Sort of a Hobbit adventure, our just over two thousand mile Amtrak trek through five states in seven days: Texas, Oklahoma, Kansas, Colorado and New Mexico. At a cost of about a dollar a mile for a private room with meals.
No dragons encountered, however. Just occasional problems, some more annoying than others, like the empty soda bottle that rolled out from under our bench seat, and worse the delay in trying to get the lowered upper berth put back because Bar was feeling claustrophobic and breathless in the lower double one.
Or the broken WiFi and broken electrical outlets on the Amtrak-subsidized Greyhound bus (which advertises leg room but doesn’t provide it for six-footers) from Albuquerque to El Paso (nevertheless with an excellant 50ish black male driver) to spend the night and catch the Sunset Limited the next day back to Austin. No WiFi on our trains but convenient working electrical outlets. And Bar said Albuquerque’s spectacular Andaluz Hotel had a soothing vibe.
Basically, the trip was a lot of fun, though we might next time stretch out the 566-mile Austin to Newton, KS, portion. Spending the night in Oklahoma City, for instance, but with the problem of where to go/what to do (a good public library perchance?) after checkout at noon—with fourteen hours to go four hours to Newton for a 2 a.m. departure west.
As it was we were exhausted by the time we got to Newton but enjoyed the 424-mile Newton to Trinidad stretch in our bedroom (a four-hour nap) and breakfast in the dining car. Scrambled eggs and orange juice (and fellow Amish passengers with blond triplet boys) approaching destination Trinidad, Colorado, with snow-capped twin peaks of the Rocky Mountains in the distance. Trinidad was a surprise as there was no station to admire, no covered shelter at all, just dumped on the paved siding. The city’s negotiations with Amtrak for a station not going well they say. Fortunately, it wasn’t precipitating. We drew a blank on a call for a taxi, to the number on the Amtrak sign, and finally decided to walk the two blocks to McDonalds where the manager knew who to call: Monica!

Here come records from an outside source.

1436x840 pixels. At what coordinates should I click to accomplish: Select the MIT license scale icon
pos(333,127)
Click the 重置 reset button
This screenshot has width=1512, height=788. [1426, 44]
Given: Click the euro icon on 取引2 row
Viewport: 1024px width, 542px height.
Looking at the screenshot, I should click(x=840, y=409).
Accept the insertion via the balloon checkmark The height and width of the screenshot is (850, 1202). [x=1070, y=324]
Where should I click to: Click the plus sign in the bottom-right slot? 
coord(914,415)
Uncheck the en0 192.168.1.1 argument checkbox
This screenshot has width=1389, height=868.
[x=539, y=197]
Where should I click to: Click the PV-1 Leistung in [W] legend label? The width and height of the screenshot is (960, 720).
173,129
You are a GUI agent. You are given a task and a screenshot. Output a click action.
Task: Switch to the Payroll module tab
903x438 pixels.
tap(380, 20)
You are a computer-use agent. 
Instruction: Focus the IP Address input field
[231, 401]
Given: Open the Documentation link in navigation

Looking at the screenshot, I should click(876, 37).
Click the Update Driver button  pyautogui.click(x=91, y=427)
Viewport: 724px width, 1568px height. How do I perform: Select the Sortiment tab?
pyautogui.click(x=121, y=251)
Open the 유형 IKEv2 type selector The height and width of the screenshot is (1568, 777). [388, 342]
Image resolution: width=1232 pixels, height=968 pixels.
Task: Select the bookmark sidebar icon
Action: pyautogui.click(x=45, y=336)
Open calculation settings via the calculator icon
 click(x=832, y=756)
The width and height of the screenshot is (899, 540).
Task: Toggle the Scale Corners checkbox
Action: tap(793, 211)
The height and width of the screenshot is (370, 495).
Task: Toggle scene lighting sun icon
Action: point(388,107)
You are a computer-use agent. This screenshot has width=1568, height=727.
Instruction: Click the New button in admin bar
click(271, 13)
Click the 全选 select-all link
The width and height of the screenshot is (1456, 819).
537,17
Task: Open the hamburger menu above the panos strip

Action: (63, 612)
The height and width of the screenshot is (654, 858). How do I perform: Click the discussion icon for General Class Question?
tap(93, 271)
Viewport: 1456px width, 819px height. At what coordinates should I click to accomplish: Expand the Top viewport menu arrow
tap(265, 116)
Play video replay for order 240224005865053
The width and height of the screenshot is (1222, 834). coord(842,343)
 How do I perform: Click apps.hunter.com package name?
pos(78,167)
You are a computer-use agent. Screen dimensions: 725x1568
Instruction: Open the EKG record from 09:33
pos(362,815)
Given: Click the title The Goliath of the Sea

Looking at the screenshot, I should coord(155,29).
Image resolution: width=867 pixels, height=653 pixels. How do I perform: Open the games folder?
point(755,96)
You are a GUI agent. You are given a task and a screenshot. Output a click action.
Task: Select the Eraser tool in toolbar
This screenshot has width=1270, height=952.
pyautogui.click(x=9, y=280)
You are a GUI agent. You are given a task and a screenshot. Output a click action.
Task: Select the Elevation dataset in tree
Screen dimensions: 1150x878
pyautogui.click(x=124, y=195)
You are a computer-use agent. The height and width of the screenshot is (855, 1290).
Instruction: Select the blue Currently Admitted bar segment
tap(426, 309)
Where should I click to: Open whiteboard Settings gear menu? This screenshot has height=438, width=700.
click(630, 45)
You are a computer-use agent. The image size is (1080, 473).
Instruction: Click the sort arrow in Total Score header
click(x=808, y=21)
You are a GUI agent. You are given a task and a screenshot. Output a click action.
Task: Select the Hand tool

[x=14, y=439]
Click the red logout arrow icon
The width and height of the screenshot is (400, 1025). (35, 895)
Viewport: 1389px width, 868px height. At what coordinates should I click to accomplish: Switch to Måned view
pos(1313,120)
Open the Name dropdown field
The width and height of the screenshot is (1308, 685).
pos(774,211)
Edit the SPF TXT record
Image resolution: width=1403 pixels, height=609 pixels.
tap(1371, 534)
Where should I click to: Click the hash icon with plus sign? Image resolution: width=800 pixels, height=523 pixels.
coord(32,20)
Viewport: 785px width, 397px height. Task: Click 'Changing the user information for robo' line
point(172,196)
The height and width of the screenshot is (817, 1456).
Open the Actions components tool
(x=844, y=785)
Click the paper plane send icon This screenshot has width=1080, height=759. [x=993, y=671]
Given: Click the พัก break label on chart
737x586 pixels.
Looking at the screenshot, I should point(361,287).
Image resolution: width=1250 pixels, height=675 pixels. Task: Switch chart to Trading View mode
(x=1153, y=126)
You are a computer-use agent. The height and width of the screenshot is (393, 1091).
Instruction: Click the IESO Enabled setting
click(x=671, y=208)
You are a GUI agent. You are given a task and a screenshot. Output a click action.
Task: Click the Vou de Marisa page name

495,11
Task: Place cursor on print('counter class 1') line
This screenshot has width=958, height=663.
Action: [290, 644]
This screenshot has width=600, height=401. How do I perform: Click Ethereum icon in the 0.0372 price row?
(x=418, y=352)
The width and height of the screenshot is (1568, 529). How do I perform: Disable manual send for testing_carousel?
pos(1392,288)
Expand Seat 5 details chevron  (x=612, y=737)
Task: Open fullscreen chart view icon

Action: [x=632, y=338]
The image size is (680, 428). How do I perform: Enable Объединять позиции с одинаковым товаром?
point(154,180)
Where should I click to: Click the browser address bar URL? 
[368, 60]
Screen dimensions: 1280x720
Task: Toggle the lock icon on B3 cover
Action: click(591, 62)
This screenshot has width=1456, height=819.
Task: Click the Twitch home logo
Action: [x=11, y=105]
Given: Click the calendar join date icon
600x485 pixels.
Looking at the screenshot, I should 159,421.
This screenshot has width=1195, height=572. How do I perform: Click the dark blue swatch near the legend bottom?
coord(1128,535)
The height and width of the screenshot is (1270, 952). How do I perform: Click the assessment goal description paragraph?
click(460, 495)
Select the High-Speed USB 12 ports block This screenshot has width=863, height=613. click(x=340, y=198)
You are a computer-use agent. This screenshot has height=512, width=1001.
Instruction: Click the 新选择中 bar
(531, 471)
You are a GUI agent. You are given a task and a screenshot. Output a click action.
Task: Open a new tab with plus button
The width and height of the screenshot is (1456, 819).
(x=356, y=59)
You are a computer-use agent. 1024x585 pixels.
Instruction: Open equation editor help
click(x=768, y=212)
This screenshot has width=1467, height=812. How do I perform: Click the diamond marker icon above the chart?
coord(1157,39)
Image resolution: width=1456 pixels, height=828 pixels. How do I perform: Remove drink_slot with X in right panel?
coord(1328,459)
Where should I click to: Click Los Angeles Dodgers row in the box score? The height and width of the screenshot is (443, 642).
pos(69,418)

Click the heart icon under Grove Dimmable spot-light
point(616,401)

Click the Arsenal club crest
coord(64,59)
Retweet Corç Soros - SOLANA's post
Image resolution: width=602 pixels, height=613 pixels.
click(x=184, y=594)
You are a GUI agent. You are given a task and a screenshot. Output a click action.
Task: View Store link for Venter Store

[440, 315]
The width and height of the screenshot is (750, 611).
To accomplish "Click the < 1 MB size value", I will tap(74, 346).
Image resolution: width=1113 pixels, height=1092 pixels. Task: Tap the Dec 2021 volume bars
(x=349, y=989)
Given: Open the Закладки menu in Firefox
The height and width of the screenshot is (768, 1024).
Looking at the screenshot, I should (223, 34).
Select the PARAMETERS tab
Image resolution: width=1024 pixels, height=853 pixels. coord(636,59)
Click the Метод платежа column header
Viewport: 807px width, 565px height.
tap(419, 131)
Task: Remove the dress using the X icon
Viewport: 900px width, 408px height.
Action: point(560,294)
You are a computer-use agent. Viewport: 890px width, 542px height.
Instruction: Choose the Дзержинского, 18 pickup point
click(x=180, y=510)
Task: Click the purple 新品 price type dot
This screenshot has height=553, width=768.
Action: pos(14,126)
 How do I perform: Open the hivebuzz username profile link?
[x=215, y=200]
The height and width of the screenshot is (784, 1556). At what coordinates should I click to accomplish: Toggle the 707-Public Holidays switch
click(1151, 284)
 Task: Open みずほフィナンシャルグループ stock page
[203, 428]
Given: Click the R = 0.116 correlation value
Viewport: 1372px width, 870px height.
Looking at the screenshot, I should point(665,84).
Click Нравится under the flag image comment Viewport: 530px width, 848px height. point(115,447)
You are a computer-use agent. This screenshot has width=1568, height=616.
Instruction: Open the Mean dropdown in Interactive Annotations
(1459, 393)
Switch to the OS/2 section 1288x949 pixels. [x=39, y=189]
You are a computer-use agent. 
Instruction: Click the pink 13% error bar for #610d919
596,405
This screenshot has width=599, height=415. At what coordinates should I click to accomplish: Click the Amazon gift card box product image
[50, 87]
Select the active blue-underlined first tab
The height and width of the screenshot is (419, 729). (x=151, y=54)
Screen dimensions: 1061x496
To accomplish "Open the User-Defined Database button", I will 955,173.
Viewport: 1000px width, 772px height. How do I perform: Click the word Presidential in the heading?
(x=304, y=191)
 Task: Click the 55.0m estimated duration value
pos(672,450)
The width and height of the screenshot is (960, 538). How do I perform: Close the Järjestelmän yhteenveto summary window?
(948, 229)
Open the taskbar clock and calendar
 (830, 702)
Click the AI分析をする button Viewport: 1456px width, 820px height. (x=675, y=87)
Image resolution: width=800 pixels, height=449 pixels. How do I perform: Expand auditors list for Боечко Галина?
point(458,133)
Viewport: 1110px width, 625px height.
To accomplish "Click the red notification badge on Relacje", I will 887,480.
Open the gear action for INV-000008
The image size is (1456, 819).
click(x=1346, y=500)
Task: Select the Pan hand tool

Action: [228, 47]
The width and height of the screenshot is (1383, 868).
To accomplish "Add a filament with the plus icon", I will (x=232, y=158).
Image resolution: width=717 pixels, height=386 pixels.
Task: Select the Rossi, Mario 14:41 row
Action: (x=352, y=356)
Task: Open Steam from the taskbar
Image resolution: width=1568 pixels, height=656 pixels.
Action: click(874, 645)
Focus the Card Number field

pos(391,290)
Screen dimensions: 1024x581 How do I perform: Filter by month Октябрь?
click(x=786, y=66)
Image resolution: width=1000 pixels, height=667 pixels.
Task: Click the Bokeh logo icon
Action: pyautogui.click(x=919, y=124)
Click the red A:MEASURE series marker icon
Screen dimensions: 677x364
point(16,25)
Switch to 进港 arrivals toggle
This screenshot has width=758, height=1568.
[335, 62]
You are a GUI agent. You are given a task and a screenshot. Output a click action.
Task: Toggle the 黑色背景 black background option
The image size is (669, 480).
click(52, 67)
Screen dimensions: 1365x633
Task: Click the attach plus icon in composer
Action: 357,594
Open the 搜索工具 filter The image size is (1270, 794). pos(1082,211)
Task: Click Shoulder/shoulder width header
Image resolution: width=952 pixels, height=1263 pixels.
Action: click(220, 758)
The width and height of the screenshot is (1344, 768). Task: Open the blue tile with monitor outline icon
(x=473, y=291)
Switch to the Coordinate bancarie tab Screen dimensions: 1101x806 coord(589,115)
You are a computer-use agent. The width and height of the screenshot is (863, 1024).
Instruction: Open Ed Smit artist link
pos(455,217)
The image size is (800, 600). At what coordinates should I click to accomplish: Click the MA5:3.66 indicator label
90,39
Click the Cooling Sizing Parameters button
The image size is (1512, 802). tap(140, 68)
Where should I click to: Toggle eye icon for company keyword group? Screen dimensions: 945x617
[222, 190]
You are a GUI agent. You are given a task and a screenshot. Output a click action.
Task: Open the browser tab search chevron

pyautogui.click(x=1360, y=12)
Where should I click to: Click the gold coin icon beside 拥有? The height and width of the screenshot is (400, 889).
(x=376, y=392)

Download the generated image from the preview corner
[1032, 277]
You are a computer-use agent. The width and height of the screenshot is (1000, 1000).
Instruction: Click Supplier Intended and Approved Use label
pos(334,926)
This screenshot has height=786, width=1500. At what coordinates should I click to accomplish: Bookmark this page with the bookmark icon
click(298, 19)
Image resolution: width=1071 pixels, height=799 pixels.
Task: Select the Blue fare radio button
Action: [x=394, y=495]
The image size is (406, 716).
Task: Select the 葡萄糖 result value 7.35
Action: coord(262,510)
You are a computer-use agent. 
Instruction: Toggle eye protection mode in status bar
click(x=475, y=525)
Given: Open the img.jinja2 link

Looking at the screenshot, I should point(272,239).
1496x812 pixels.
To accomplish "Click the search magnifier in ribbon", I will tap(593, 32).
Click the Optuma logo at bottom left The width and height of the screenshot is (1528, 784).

The lovely Monica became our taxi, in between taking care of her three children and husband, in her family’s white mini-SUV. Otherwise there are no taxis in Trinidad. None. It’s a tiny, antique tourist town built in the 1850s. There are however numerous motels to choose from (a few welcoming potheads but most not) and more than twenty “dispensaries” of marijuana. So I guess it evens out for those with what the heads call “couch-lock” (where “you actually become the couch” and don’t feel like moving). We enjoyed some of that, chewing watermelon-flavored gummies from Freedom Road.
Take an ounce of good bud home with you, someone suggested. Oh no, I don’t want to go to prison. Locals said the cops of New Mexico watch for cars with out-of-state plates leaving Trinidad, and find reasons to stop them. And the DEA has been known to search bedrooms on trains not leaving Colorado. So we just enjoyed it while we were there and took peace-of-mind home with us.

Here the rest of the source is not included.